• _Task requirements_: Output the lines from the one containing "You are a computer-use" through the last line of the material below, exactly; please do not include pictures.

• _Material for the task_:
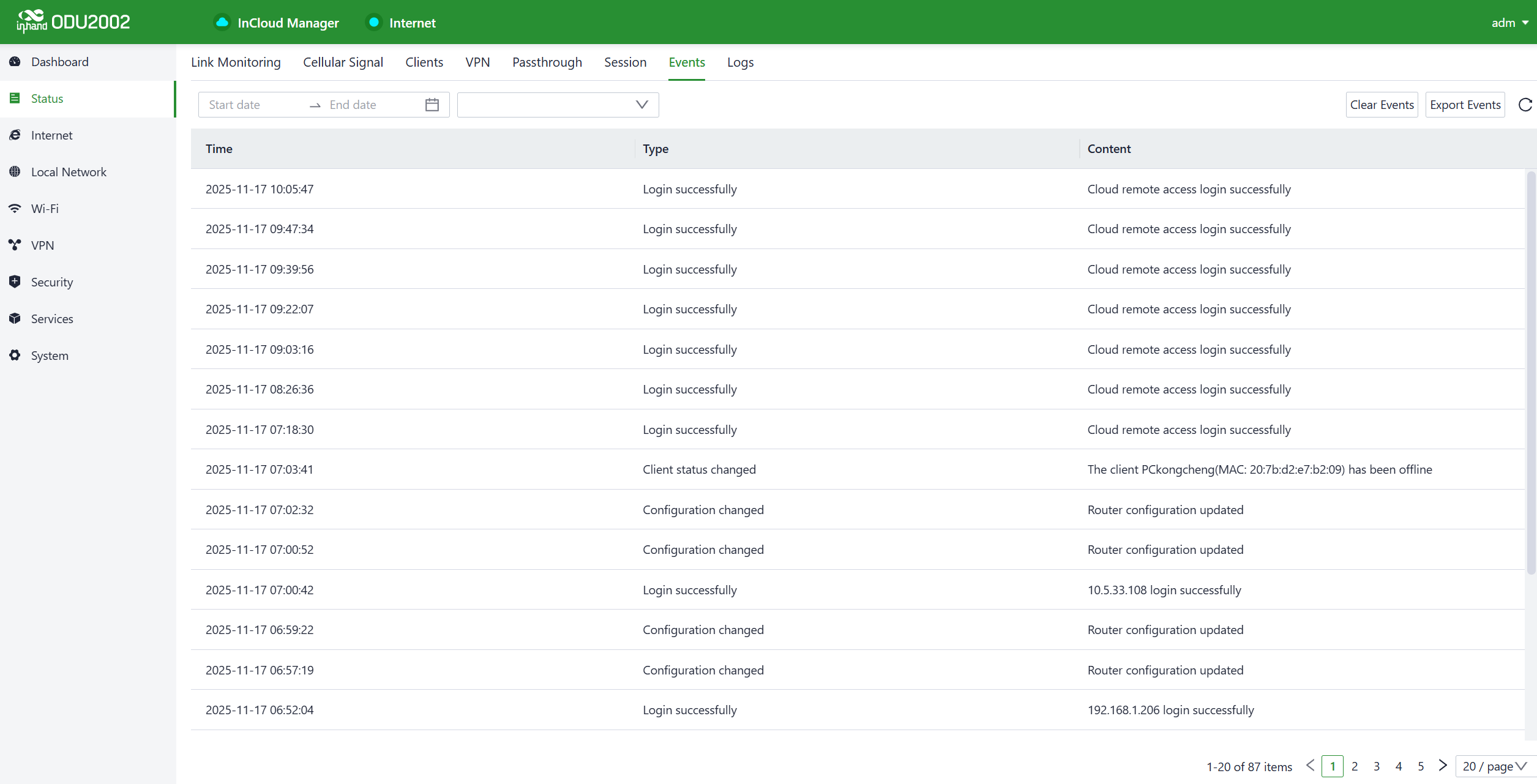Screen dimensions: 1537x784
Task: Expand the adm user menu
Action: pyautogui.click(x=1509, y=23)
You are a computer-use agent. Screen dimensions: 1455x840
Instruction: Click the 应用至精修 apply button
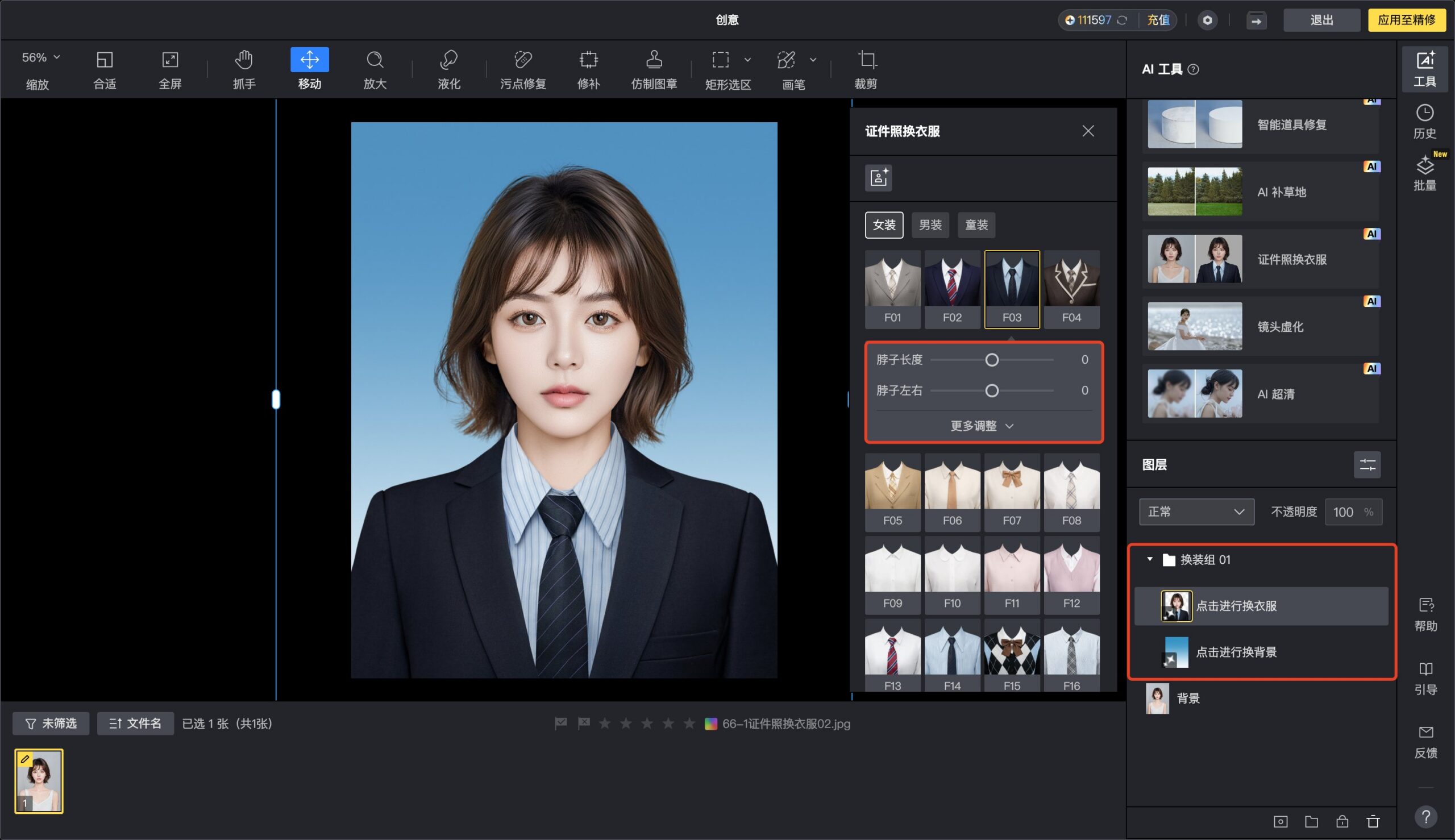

• _Answer for this exercise_:
You are a computer-use agent. Screen dimensions: 1455x840
Instruction: Click the 应用至精修 apply button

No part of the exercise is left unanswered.